TS Agri projette de développer les produits phytos destinés aux semences potagères, notamment en partenariat avec la société Astera Seed qui travaille avec une centaine de producteurs dans le Sud-Ouest. Afin de répondre à leur demande, la gamme « épisodique » proposée par TS Agri va s'étoffer pour s'adapter à la réalité de la demande. « Notre volonté est d'être dans une philosophie gagnant-gagnant avec nos clients, précise Joël Voulcays. Nous proposons du cousu main et nous avons notre place sur ce marché où notre différence constitue notre force, face aux grands groupes. »
Etre pointu en nutrition des plantes
« Les agriculteurs auxquels nous nous adressons réalisent un travail de plus en plus précis et cherchent à s'entourer d'un cercle d'experts pour les conseiller, ajoute Jérôme Caylet, TC et référent en nutrition des plantes. Ils sont également de plus en plus nombreux à s'intéresser à la nutrition des plantes. Pour tester de nouveaux biofertilisants et biostimulants, nous avons mis en place des essais sur blé dur, blé tendre, colza, tournesol et maïs, et notre gamme est en cours de développement. Nous sommes aussi reconnus pour le choix de nos engrais organiques. Nous en vendons 1 100 t par an pour les grandes cultures. »
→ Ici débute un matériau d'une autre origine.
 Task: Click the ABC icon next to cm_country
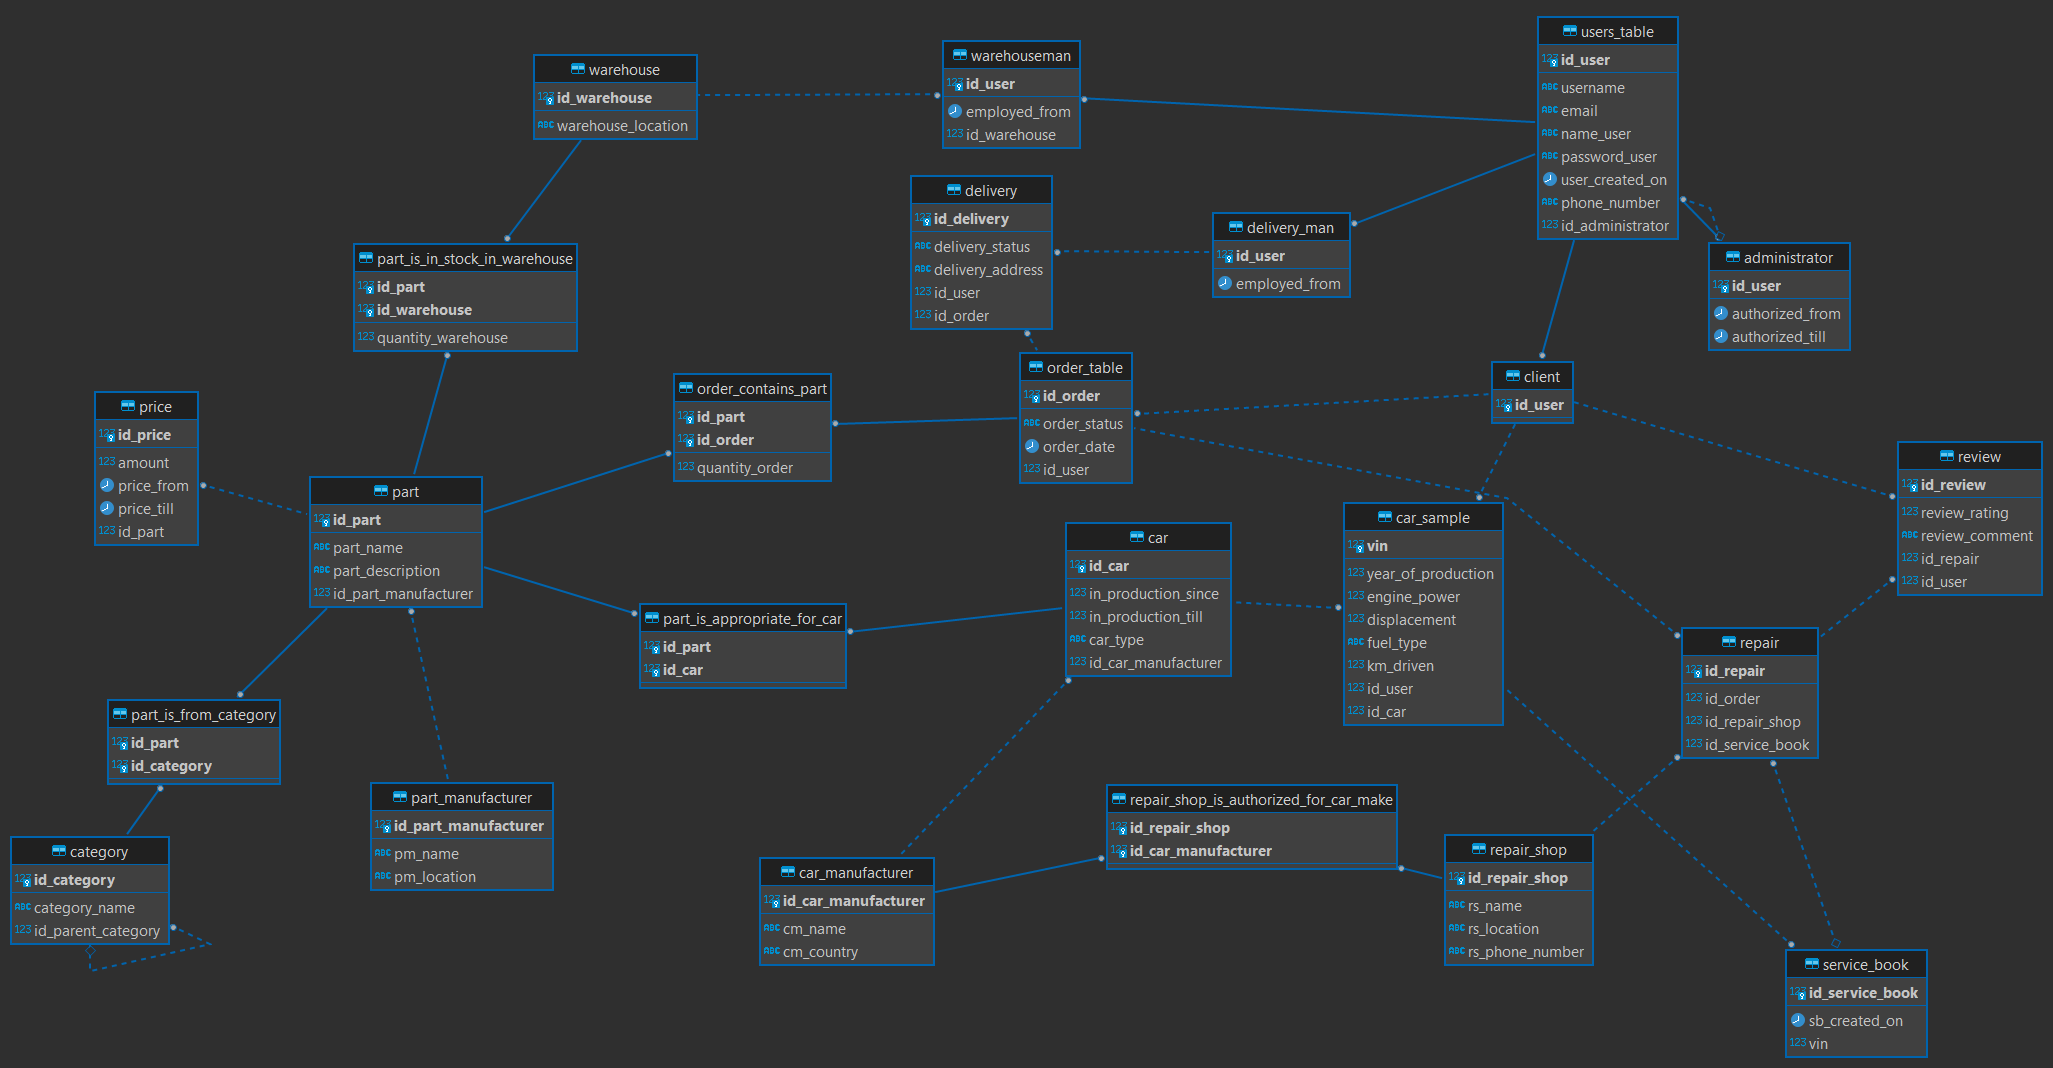pyautogui.click(x=771, y=952)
Forte de ces atouts, TS Agri compte bien « densifier le nombre de ses clients sur sa zone d'appro et de collecte », à laquelle s'est ajoutée, ces deux dernières années, la région camarguaise où est collecté du blé dur. L'entreprise compte réaliser 5 M€ de chiffre d'affaires appro en 2013-2014 et espère collecter à nouveau 45 000 à 50 000 t. « Vu la baisse générale de la production de 15 à 20 % cette année, si nous maintenons notre tonnage, nous aurons augmenté notre part de marché », conclut Nicolas Molinero.